INFORMATION SHOWN:
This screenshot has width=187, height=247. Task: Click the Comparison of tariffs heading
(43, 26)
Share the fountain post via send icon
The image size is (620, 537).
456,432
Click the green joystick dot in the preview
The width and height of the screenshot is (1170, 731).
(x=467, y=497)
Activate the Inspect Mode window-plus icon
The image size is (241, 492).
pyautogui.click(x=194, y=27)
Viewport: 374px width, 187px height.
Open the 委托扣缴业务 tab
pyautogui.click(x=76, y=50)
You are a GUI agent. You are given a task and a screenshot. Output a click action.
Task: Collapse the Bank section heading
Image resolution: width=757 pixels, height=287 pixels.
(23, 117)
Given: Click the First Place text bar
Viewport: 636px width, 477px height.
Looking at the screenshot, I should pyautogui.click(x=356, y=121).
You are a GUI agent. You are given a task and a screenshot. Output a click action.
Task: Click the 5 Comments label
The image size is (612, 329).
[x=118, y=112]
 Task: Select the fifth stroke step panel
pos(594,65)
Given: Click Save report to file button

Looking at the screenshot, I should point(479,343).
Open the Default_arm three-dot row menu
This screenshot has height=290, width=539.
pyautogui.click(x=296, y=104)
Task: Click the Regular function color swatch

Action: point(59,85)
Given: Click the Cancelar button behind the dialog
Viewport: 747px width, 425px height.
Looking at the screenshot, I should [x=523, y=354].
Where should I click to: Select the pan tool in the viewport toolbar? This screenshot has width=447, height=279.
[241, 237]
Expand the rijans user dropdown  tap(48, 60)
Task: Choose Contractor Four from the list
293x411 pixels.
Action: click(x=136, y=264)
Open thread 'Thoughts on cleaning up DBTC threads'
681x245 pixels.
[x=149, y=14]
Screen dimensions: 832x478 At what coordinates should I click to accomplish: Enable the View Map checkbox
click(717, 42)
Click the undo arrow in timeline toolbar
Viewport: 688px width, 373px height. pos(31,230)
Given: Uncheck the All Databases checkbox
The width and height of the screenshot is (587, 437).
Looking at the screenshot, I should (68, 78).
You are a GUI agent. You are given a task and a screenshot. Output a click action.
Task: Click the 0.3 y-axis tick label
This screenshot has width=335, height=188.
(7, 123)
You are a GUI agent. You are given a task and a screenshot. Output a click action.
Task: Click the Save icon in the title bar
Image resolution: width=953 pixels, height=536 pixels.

WHAT YOU WILL DO: Give an exact copy of all the material above.

SOLUTION FOR THIS PROBLEM:
This screenshot has width=187, height=247. Task: Click the Comparison of tariffs heading
(43, 26)
Share the fountain post via send icon
The image size is (620, 537).
456,432
Click the green joystick dot in the preview
The width and height of the screenshot is (1170, 731).
(x=467, y=497)
Activate the Inspect Mode window-plus icon
The image size is (241, 492).
pyautogui.click(x=194, y=27)
Viewport: 374px width, 187px height.
Open the 委托扣缴业务 tab
pyautogui.click(x=76, y=50)
You are a GUI agent. You are given a task and a screenshot. Output a click action.
Task: Collapse the Bank section heading
Image resolution: width=757 pixels, height=287 pixels.
(23, 117)
Given: Click the First Place text bar
Viewport: 636px width, 477px height.
Looking at the screenshot, I should pyautogui.click(x=356, y=121).
You are a GUI agent. You are given a task and a screenshot. Output a click action.
Task: Click the 5 Comments label
The image size is (612, 329).
[x=118, y=112]
 Task: Select the fifth stroke step panel
pos(594,65)
Given: Click Save report to file button

Looking at the screenshot, I should point(479,343).
Open the Default_arm three-dot row menu
This screenshot has height=290, width=539.
pyautogui.click(x=296, y=104)
Task: Click the Regular function color swatch

Action: point(59,85)
Given: Click the Cancelar button behind the dialog
Viewport: 747px width, 425px height.
Looking at the screenshot, I should [x=523, y=354].
Where should I click to: Select the pan tool in the viewport toolbar? This screenshot has width=447, height=279.
[241, 237]
Expand the rijans user dropdown  tap(48, 60)
Task: Choose Contractor Four from the list
293x411 pixels.
Action: click(x=136, y=264)
Open thread 'Thoughts on cleaning up DBTC threads'
681x245 pixels.
[x=149, y=14]
Screen dimensions: 832x478 At what coordinates should I click to accomplish: Enable the View Map checkbox
click(717, 42)
Click the undo arrow in timeline toolbar
Viewport: 688px width, 373px height. pos(31,230)
Given: Uncheck the All Databases checkbox
The width and height of the screenshot is (587, 437).
Looking at the screenshot, I should (68, 78).
You are a GUI agent. You are given a task and a screenshot. Output a click action.
Task: Click the 0.3 y-axis tick label
This screenshot has width=335, height=188.
(7, 123)
You are a GUI agent. You are given a task and a screenshot. Output a click action.
Task: Click the Save icon in the title bar
Image resolution: width=953 pixels, height=536 pixels.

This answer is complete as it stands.